Wednesday 1 January 2014

Black-headed Gulls adults


Head patterns

Head patterns of adults are quite variable over the winter. Here we are getting the double headphones pattern.


Same bird, head turned partly towards us with both headphones still visible.



This is the same bird again, this time looking more directly in our direction. The first headphone is quite clear, the second is now on the reverse slope of the skull, except for both its lower ends.


The beak colour here is as in Ohlsen and Larsson, going towards the "concolorous maroon" of the breeding season as discussed below.

It is worth remembering that the moult into breeding plumage is only partial - relating to head and body only. The bird has to rely on the wing and tail feathers formed the previous summer for its successful performance during the breeding season.

"Those individuals who moult their hood early apparently do so every year. What is interesting though is that their moult takes place over a much longer period of time than for those individuals who acquire their full hood during the regular moult stage. Those who have a normal moult do so very quickly, up to 10 – 15% a day. This means that a full hood can be acquired in around a week.
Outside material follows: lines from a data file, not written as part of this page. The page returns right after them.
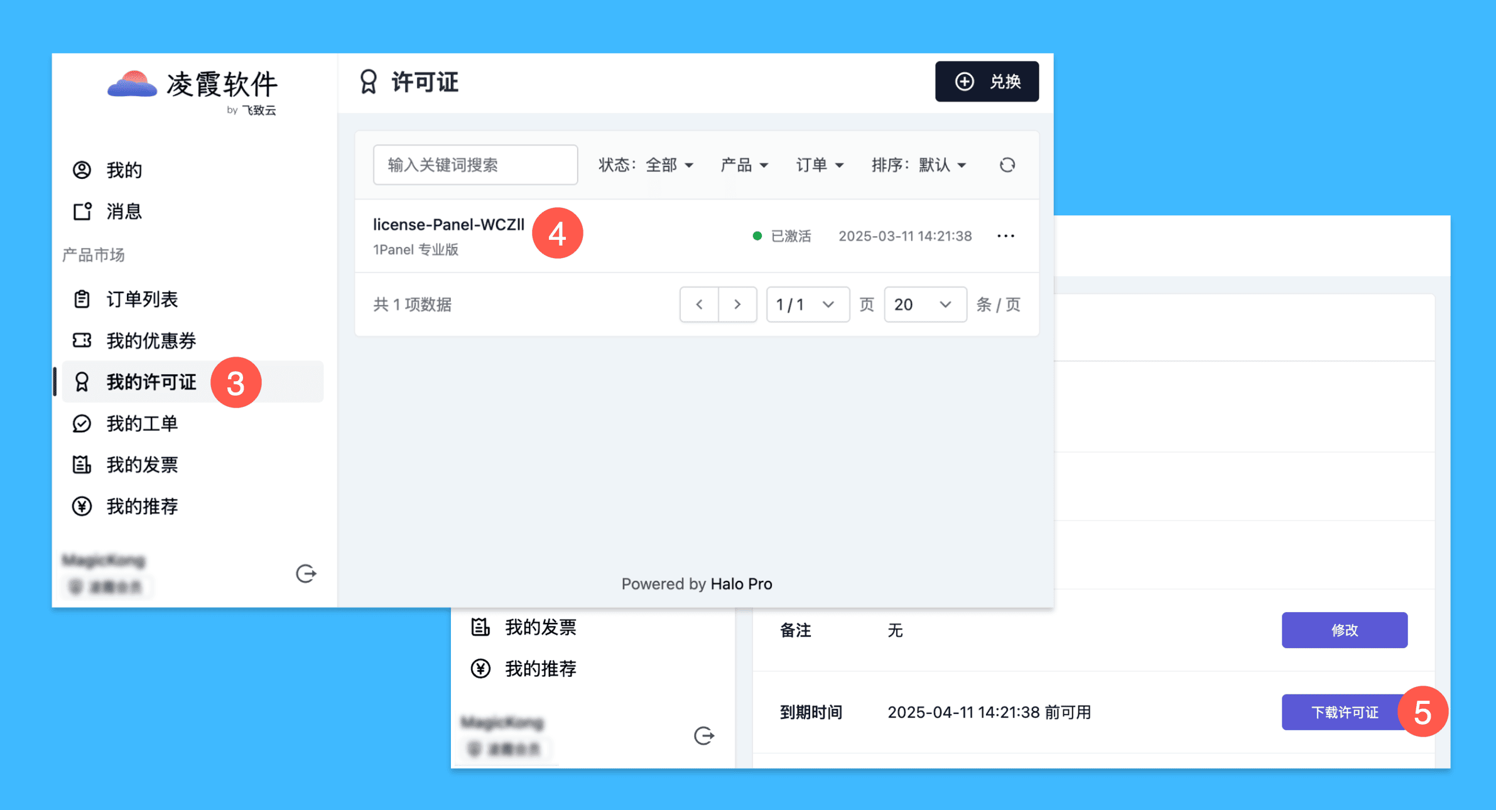Open 订单列表 in the sidebar
Viewport: 1496px width, 810px height.
click(x=142, y=300)
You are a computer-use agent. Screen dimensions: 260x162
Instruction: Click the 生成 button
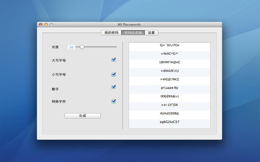(x=83, y=116)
The individuals that I have seen with early head moult (see examples below) took weeks before their hood was anywhere near completion." from the excellent "Gulls to the horizon" blog.

Beak colours

The beak colour seems to be generally orange in younger birds, ranging from yellow-orange to a more reddish-orange, and always with something of a dark tip (see non-adults page). In adults the beak colours seem to vary, being a bright to moderate red in late summer through to mid-winter, and then darkening to a dark blood red (maroon) as breeding approaches, often getting as dark as the dark tip of the bill, which itself slightly lightens until the beak can be described as "concolorous maroon". However in the mid-autumn it is often really quite a bright red, perhaps much more highly coloured than the winter mid-red. This could admittedly be an effect of higher light intensities.

This is a bird in mid-autumn seen at Barden in late October 2013, showing the moderately bright red colour to the bill:


This is a bird seen near Saint George in January 2014, and you can see how the tip is getting browner from the original black.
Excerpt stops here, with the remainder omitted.